**WORK INSTRUCTIONS**
A – Repeat the part of the essay on US actions in Cambodia from "The US Government" to "sense to somebody.".
B – Translate this sentence from the essay on US actions in Cambodia into French: "The US embargo on the country triggered a deep famine that claimed the lives of countless Cambodians."

### TEXT PASSAGE

I have recently been called anti-American. It’s a ridiculous accusation that’s come up repeatedly in my adult life, as I’ve spent much of the last decade publicly criticizing the foreign policy of my country, which I’ve believed to be wrongheaded, wasteful, and fundamentally detrimental to the wider health of the global community of nations. That does not make me anti-American. It makes me a student of history, and an American who is concerned, well-informed, and who believes that outspoken and critical dissent is the mark of good citizenship. Such a distinction is usually lost on self-professed patriots who feel that I badmouth the honor of their country, which is beyond reproach. But sadly, no one is above reproach, least of all governments, who are responsible for some of the most heinous crimes imaginable.

The US Government is criminally complicit in the destruction of Cambodia over the last four decades. It started when President Nixon approved the widespread carpet bombing of Cambodia in 1969, resulting in the death of 250,000 Cambodian citizens. This bombing was initially kept secret from the American public, and was not approved by Congress, who ultimately stopped this practice in 1973 when the extent of it was revealed to them. However, in the four years in which it happened, more American bombs had been dropped on the population of Cambodia than all the bombs that had been dropped by all sides during World War II. The reasons for this incessant bombing campaign against a country our government never bothered declaring war against were tied up in the US rationale for the Vietnam War. Apparently it all made good sense to somebody.

In the 1970’s the US supported a coup in Cambodia that triggered a brutal civil war, that lasted for over two decades. The actions of the players in that war cannot be laid at my country’s doorstep, but my government played all sides, armed and equipped multiple factions, and ultimately gave diplomatic recognition to a Khmer Rouge government that was guilty of crimes against humanity. The US embargo on the country triggered a deep famine that claimed the lives of countless Cambodians. Again, all of this is tied up in my government’s questionable rationale behind their choice to wage the Vietnam War.

######
### DATA SHOWN

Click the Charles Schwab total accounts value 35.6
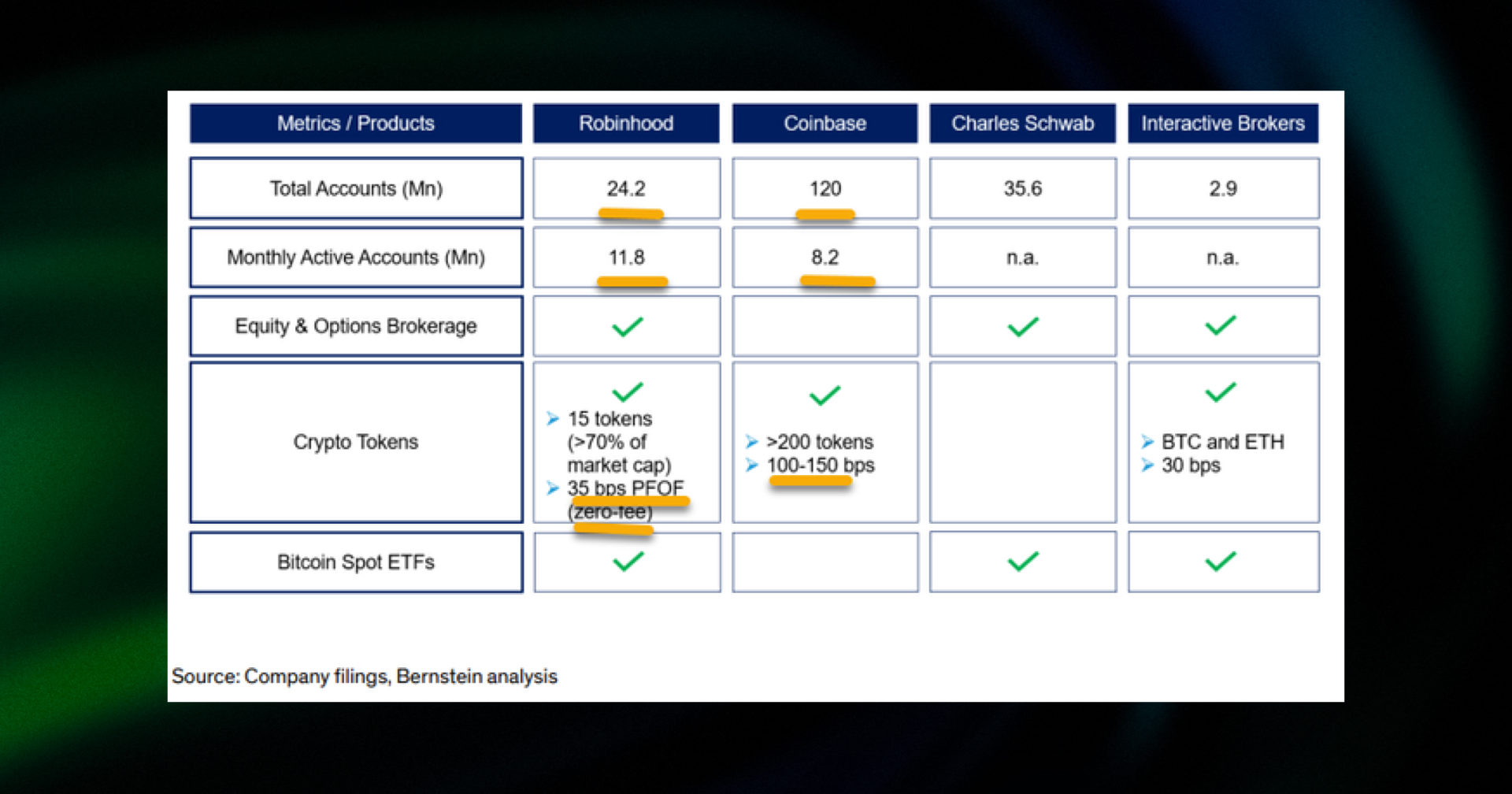Screen dimensions: 1512x794 [1022, 189]
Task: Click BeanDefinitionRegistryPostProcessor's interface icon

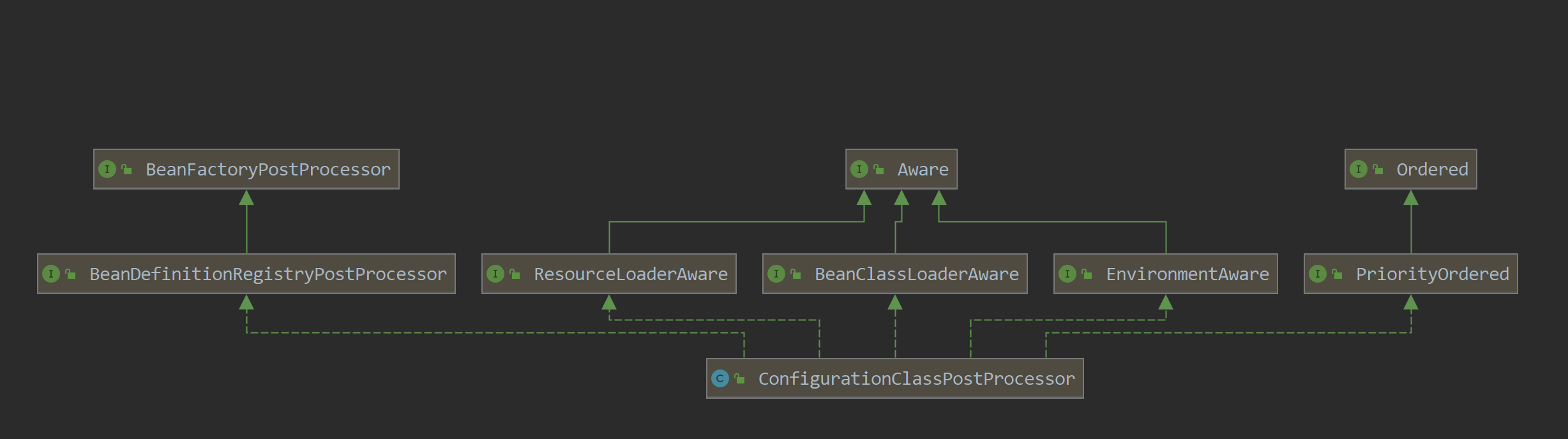Action: (x=51, y=274)
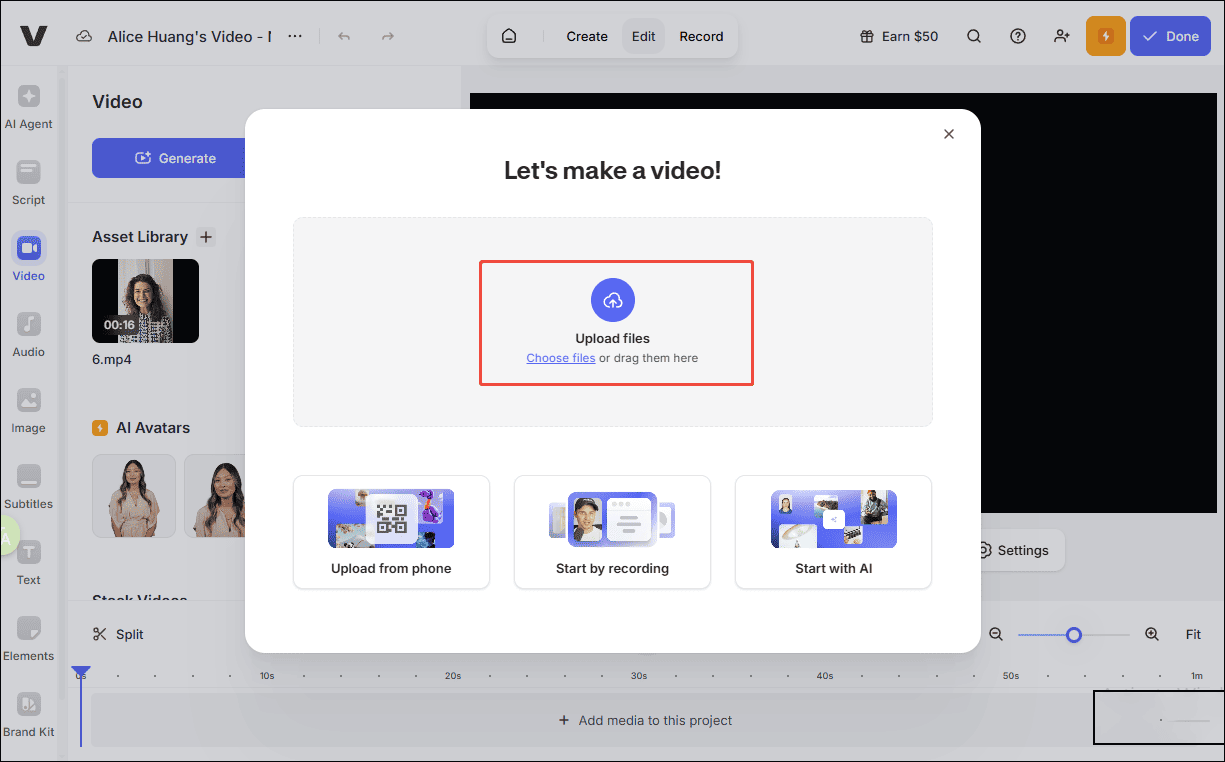This screenshot has width=1225, height=762.
Task: Open the Audio panel
Action: point(29,334)
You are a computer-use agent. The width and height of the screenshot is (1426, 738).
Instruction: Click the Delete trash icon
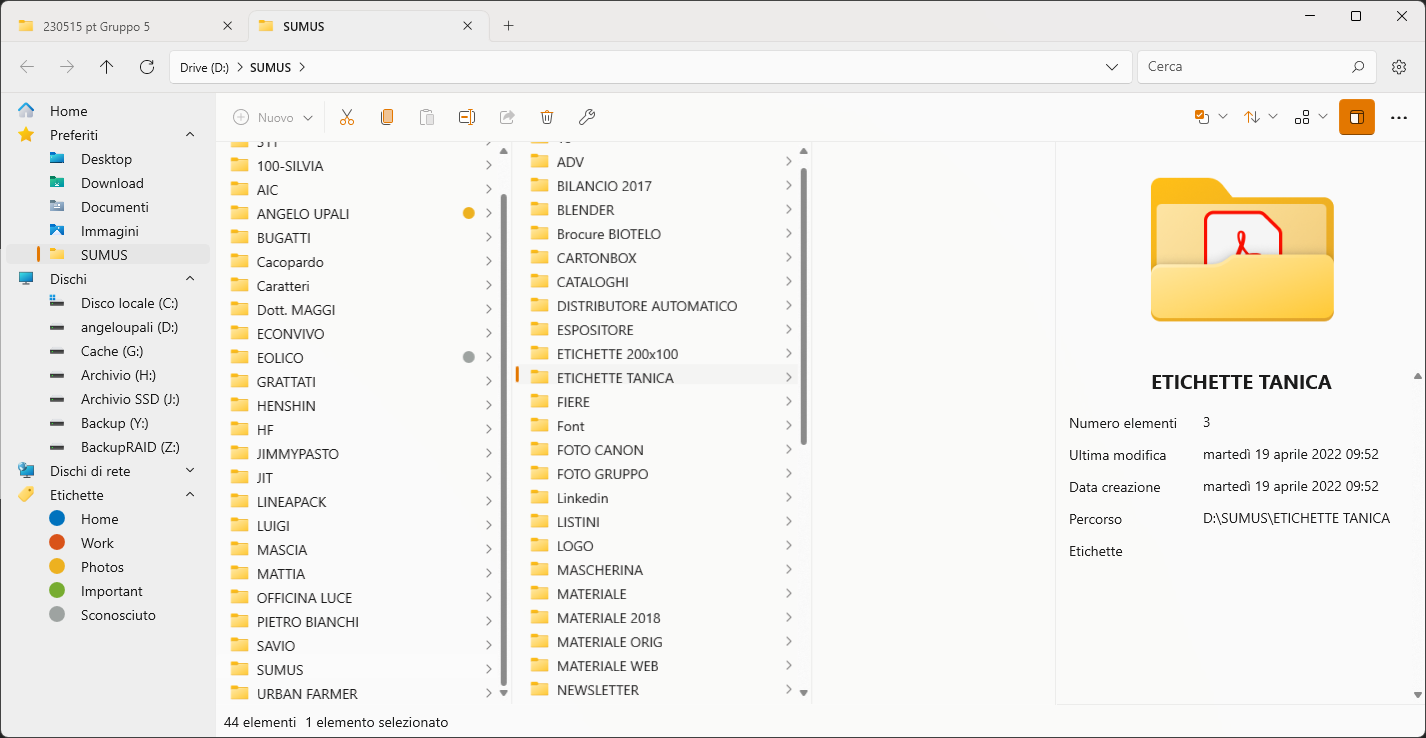[546, 117]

######

**YOUR RESPONSES**
A –
The US Government is criminally complicit in the destruction of Cambodia over the last four decades. It started when President Nixon approved the widespread carpet bombing of Cambodia in 1969, resulting in the death of 250,000 Cambodian citizens. This bombing was initially kept secret from the American public, and was not approved by Congress, who ultimately stopped this practice in 1973 when the extent of it was revealed to them. However, in the four years in which it happened, more American bombs had been dropped on the population of Cambodia than all the bombs that had been dropped by all sides during World War II. The reasons for this incessant bombing campaign against a country our government never bothered declaring war against were tied up in the US rationale for the Vietnam War. Apparently it all made good sense to somebody.

B – L'embargo américain contre le pays a provoqué une grave famine qui a coûté la vie à d'innombrables Cambodgiens.